Testing delays ruined the samples from 230 children living in the port town of Haina, where run-off from a former battery recycling plant has poisoned scores of people, said Steve Osborne, a spokesman for the Montefiore Medical Center in New York.


Surge of Dead Seabirds Alarms Scientists

The deaths of the birds -- similar to gulls and called greater shearwaters -- have wildlife officials worried about possible changes in the ocean that could have affected the fish that the birds usually eat.


Dutch Try To Grow Environment-Friendly Meat in Lab

Although it is in its early stages, the idea is to replace harvesting meat from livestock with a process that eliminates the need for animal feed, transport, land use and the methane expelled by animals, which all hurt the environment, [Utrecht University veterinary science professor Bernard Roelen] said.

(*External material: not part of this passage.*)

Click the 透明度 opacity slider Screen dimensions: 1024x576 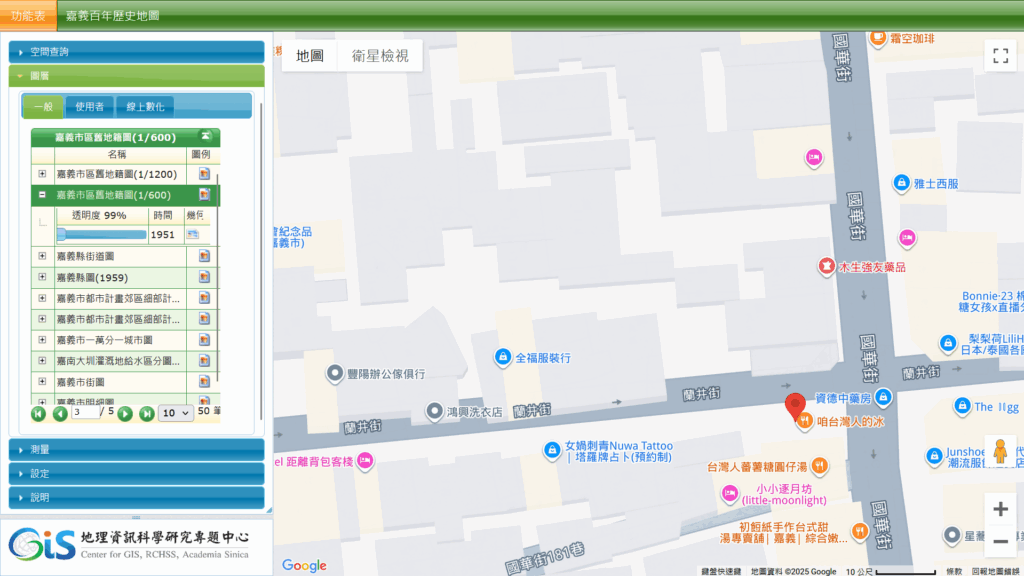[100, 235]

"Keeping animals just to eat them is in fact not so good for the environment," said Roelen. "Animals need to grow, and animals produce many things that you do not eat."


I'd eat it.

Sunday, July 01, 2007

Greenwald on the Authoritarian Mind

Tucker, Jonah, Elizabeth and Jillian

Our Leaders are Good and want to protect us. Therefore, we must accept -- and even be grateful -- when they prevent us from knowing what they are doing. The less we know, the more powerful our Leaders are. And that is something we accept and celebrate, for our Leaders are Good and we trust that the more powerful they are, the better we all shall be.


If this piques your interest in understanding authoritarianism, start reading Orcinus.

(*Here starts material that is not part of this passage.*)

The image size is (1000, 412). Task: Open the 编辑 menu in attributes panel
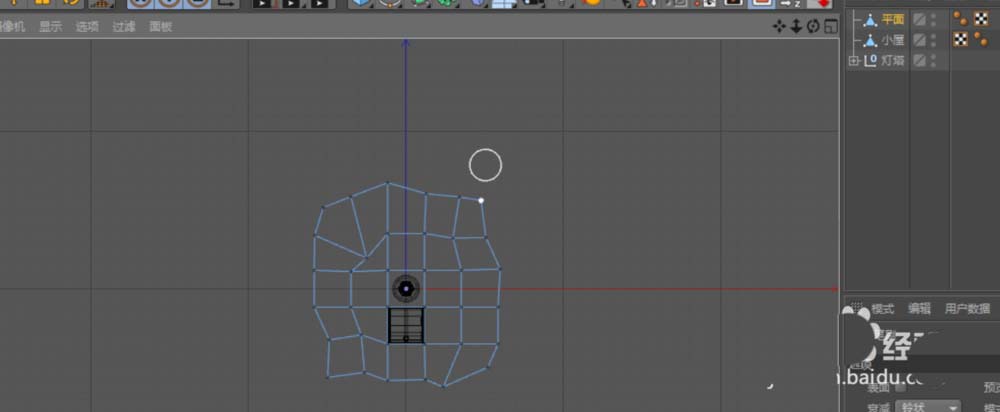pyautogui.click(x=919, y=308)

Compare and contrast with Theodore C. Sorenson's The New Vision: The speech I want the Democratic nominee to give, which calls out to the best of American ideals, rather than fear, hate, and willful ignorance.

Other Half of Four-Part WaPo Cheney Series

Cheney, Part III and Part IV


Publius has some interesting remarks over at ObsidianWings:

[D]ismissing Cheney as “evil” is too easy. Cheney is not some one-time moral aberration, he is the product of deeper, more structural flaws in the American political system. For that reason, we can expect future Cheneys if these fundamental flaws aren’t recognized and addressed.


P gets into the ideological aspect of the broader "process" -- asserting, quite rightly, I think, that "the emergence of a shadow presidency" was "the direct product of the ideology of the 2000 election."

Money and outdated election systems create their own problems, but they don’t necessarily lead to electing inexperienced, unqualified presidents. What does lead to electing inexperienced, unqualified presidents is a media narrative and public debate focused on juvenile, high-school popularity-type criteria.


And now, for my voice, in a brief remark that I shall leave to you, gentle reader, to unpack, mostly, whilst I go back to studying for the bar exam:

We changed how we elect presidents, with JFK. Look, not content, became pre-eminent when Nixon sweated in televised debate with JFK in 1960.

From the Eagleton Digital Archive of American Politics:

Indeed, those who heard the first debate on the radio pronounced Nixon the winner. But the 70 million who watched television saw a candidate still sickly and obviously discomforted by Kennedy's smooth delivery and charisma. Those television viewers focused on what they saw, not what they heard.


Thanks, TV. Now, the Internet, founded in content rather than look, many community voices rather than one paternalistic one, may save us, I don't know. It's changed so over the years, so, I just don't know.